• **Assigned task**: Scan the records for the word "dimensions". Copy each line that includes it.
- Opening Delimiter -
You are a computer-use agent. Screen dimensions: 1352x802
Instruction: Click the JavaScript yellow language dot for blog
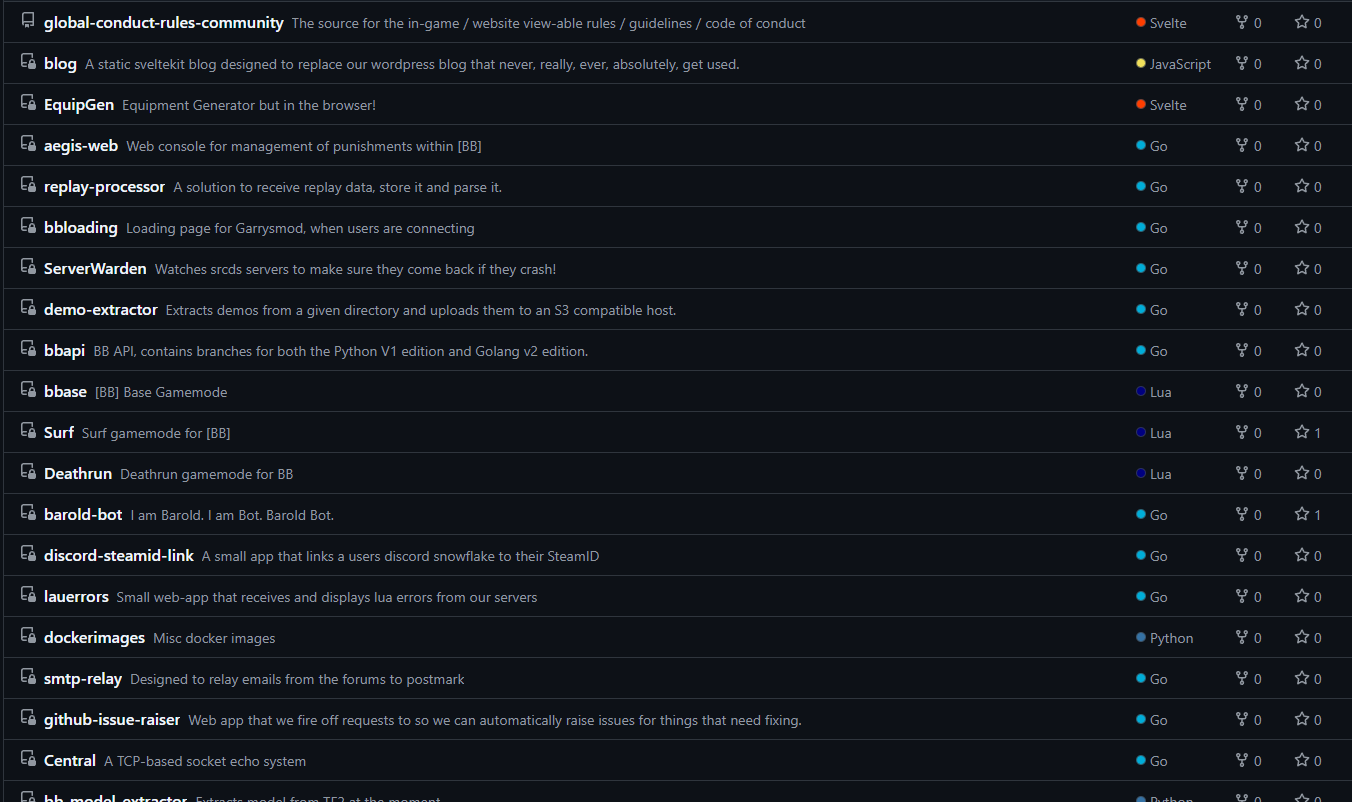pos(1141,64)
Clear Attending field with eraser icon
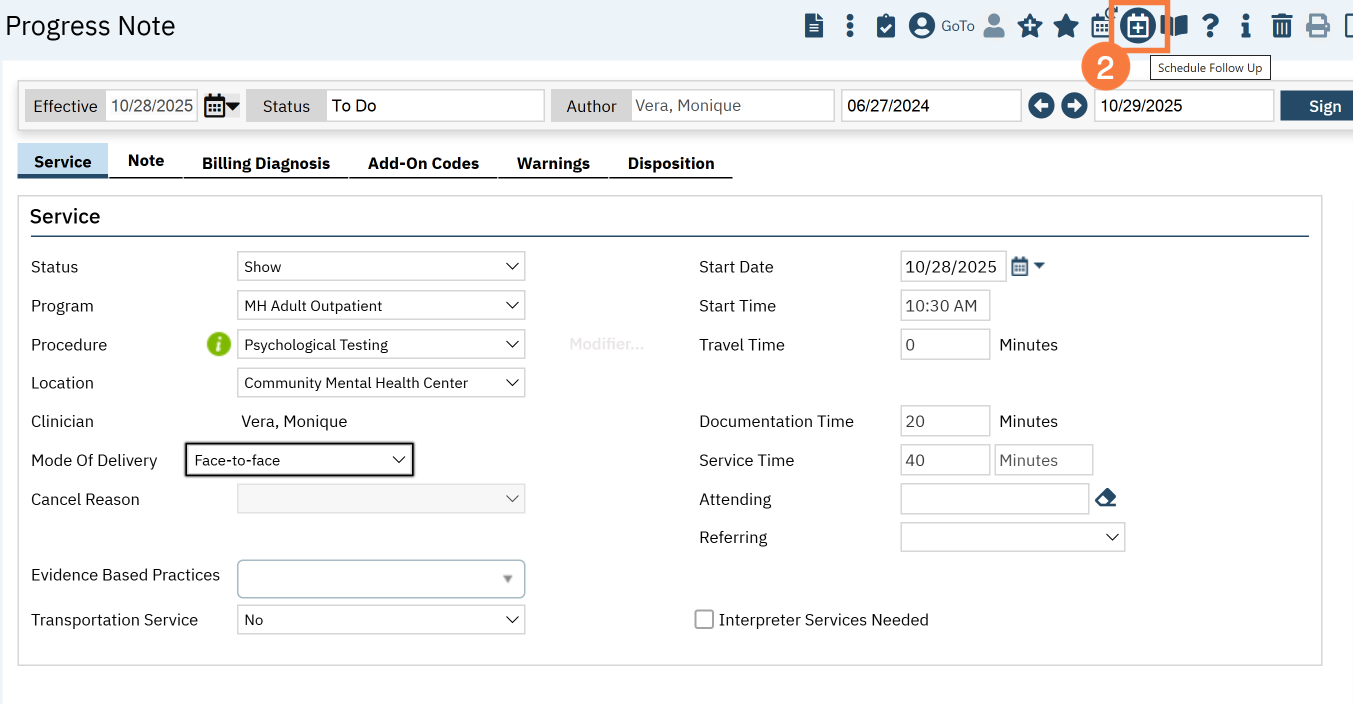The width and height of the screenshot is (1353, 704). [x=1105, y=498]
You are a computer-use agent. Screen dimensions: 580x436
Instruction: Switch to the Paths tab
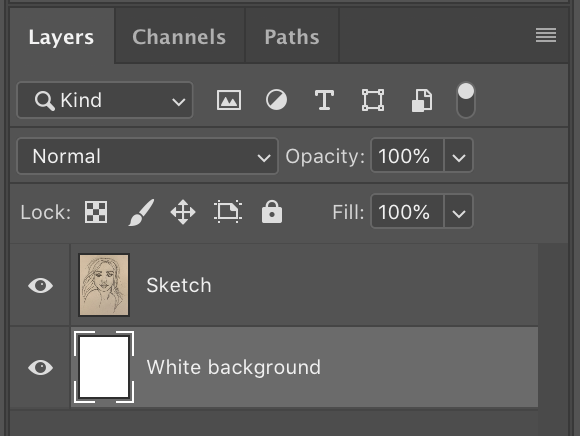click(x=292, y=37)
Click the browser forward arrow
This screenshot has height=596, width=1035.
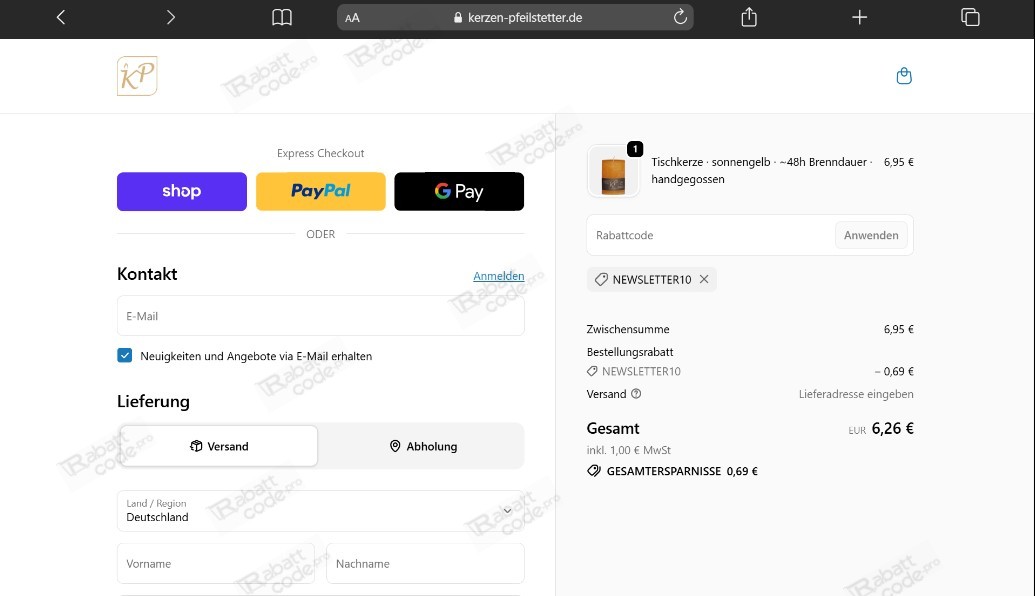[171, 17]
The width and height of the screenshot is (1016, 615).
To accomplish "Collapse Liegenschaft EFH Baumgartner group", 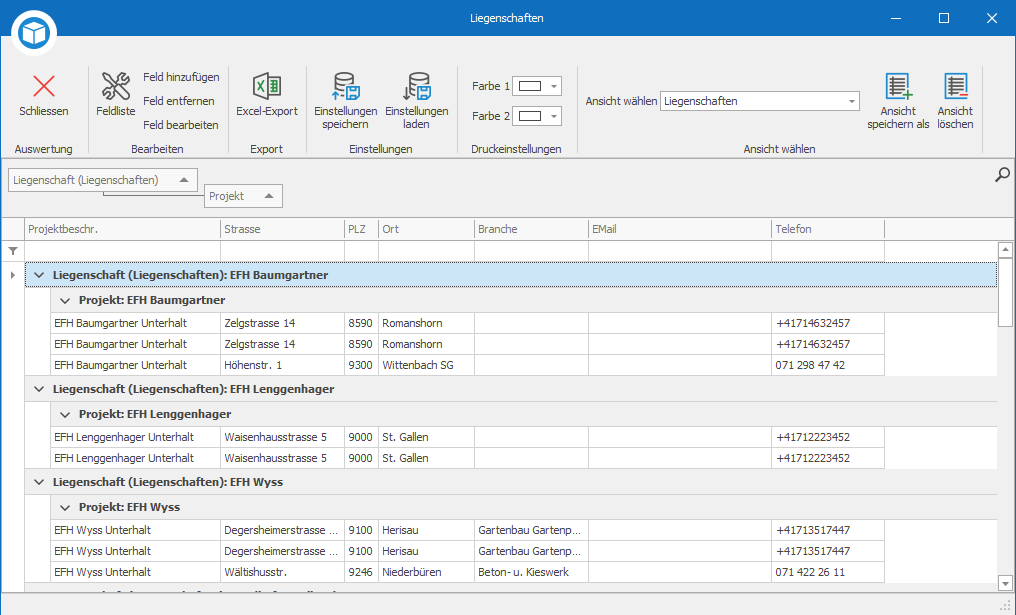I will (39, 275).
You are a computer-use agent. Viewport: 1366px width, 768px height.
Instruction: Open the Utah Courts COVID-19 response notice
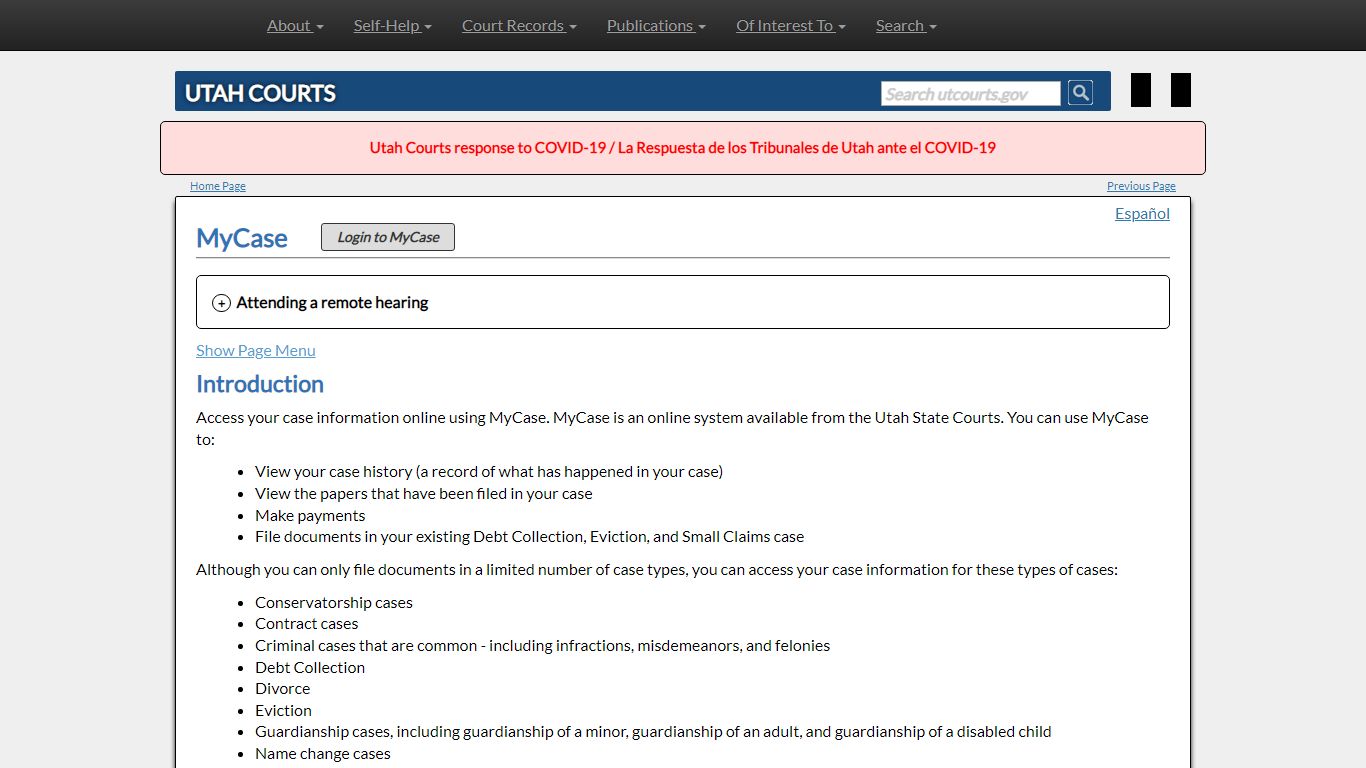[682, 148]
- Closing Delimiter -
• **The completed task**:
You are a computer-use agent. Screen dimensions: 1352x802
You are a computer-use agent. Screen dimensions: 580x436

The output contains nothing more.